Lazurite’s wireless camera system, which we’ve purchased at UH, enhances patient safety by providing clarity and precision for surgical visualization, while reducing the risk of cable-related burns and fires. This technology is now widely used in UH operating rooms. We’ve also invested in Collamedix, Inc., a Cleveland-based biotech company with many UH ties that is developing medical devices using natural collagen threads. Their innovative technology promises better solutions for soft tissue support and repairs, including faster healing. Another in this category is OsteoCentric Technologies, which has developed a surgical screw that has its roots in aviation. It’s designed to preserve bone architecture and stabilize bone implants – something of great importance to the millions of Americans who undergo bone implant surgeries like hip or knee replacement each year. It’s shown to decrease both recovery time and pain.

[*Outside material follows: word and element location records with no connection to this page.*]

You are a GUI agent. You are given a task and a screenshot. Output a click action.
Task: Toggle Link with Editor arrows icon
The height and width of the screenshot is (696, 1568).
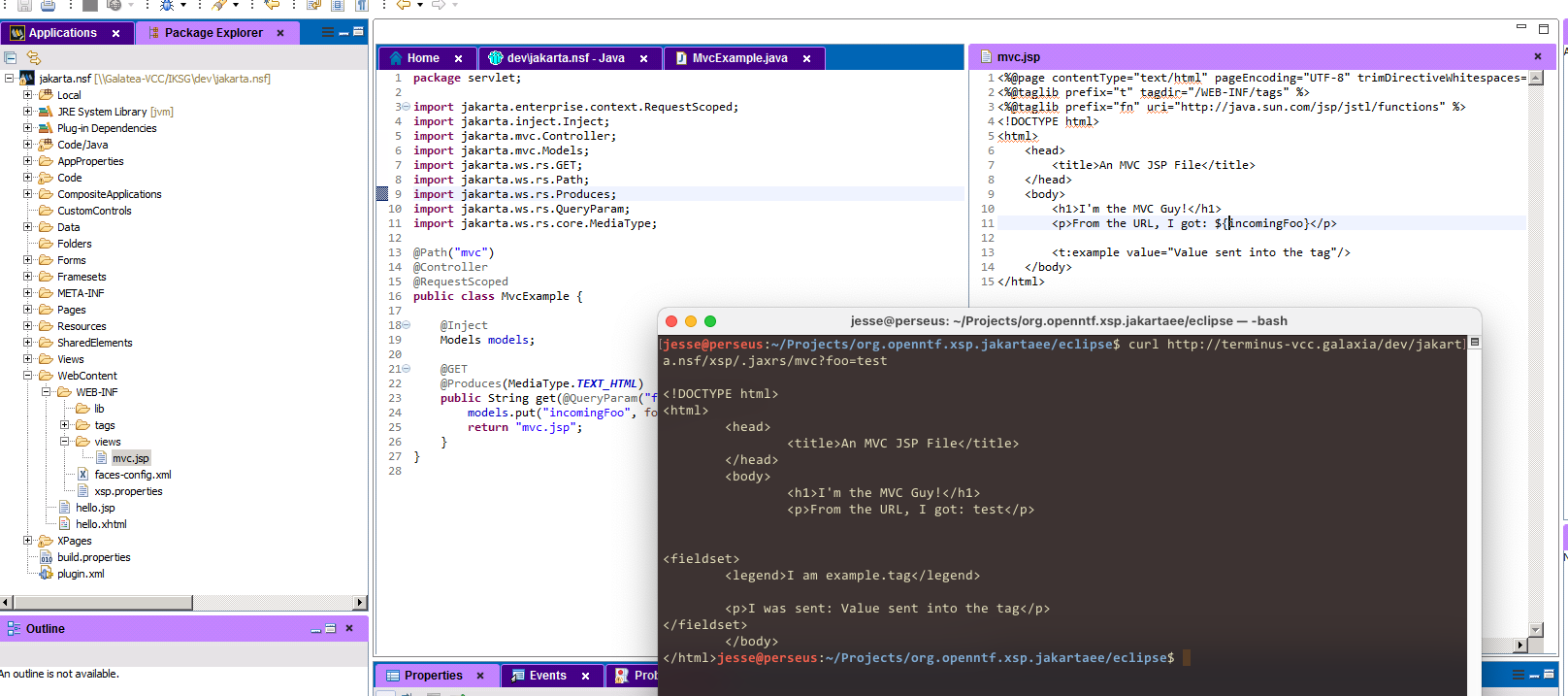click(x=34, y=58)
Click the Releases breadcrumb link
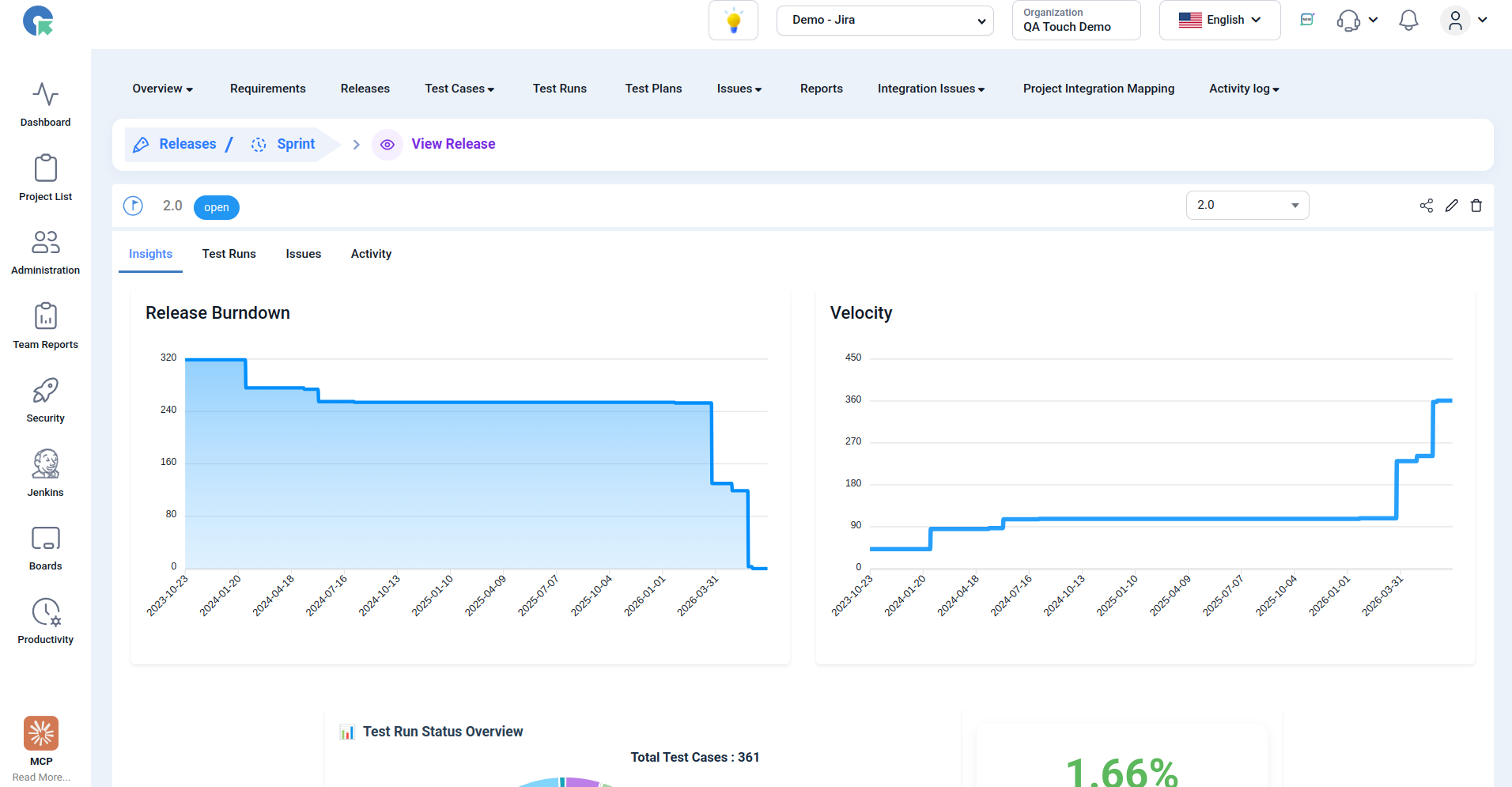 tap(187, 144)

Finally, to keep our sports medicine team (and others) working at their best, we’ve invested in KyurMD. It’s a fluid-repellant, temperature-regulating clothing brand designed to enhance caregiver performance in the same way “tactical” clothing works for an athlete – a far cry from traditional scrubs.
How will we tell whether these sports innovation investments are making a difference for athletes and other active people? In a word, testing – and more testing. Through its collaboration with the UH Drusinsky Sports Medicine Institute, the UH Haslam Center serves more than 75 schools and club partner organization across Northeast Ohio. We’ve also invested in T3, a local training facility that offers sports-focused athletic programs for people of all ages and abilities. Through these relationships, students, families, athletes and patients can provide real-time feedback on whether the innovations are working. We like to think of it as a living lab, with start-ups able to make adjustments in almost real time based on user input.
Ultimately, it’s that close connection to our community -- and its many athletes of all types and abilities – that will help us all succeed together. As the healthcare providers for both the Cleveland Browns and literally thousands of young athletes across Northeast Ohio, we at UH see up close what the sports medicine issues are.
We have “feet in the grass,” on the field of play, as Dr. Voos says.
By taking that valuable insight and partnering with our own basic scientists and others – identifying what we can develop ourselves while collaborating with other start-ups who’ve begun additional work – we’re in a great position to convene and concentrate expertise to make sports and fitness activities better and safer for everyone. We’re happy to be the catalyst that brings these two worlds together.
The potential benefits are enormous. As in previous generations, people today want to live longer. But at this moment in time, the focus is increasingly on maximizing the number of years in your life that are healthy years, not just accumulating birthdays.
Through the UH Haslam Center for Sports Innovation, we’re uniquely poised to help make this happen. By promoting and enabling an active lifestyle, we know we can give people the tools for a longer – and healthier – life. That’s healthcare at its finest.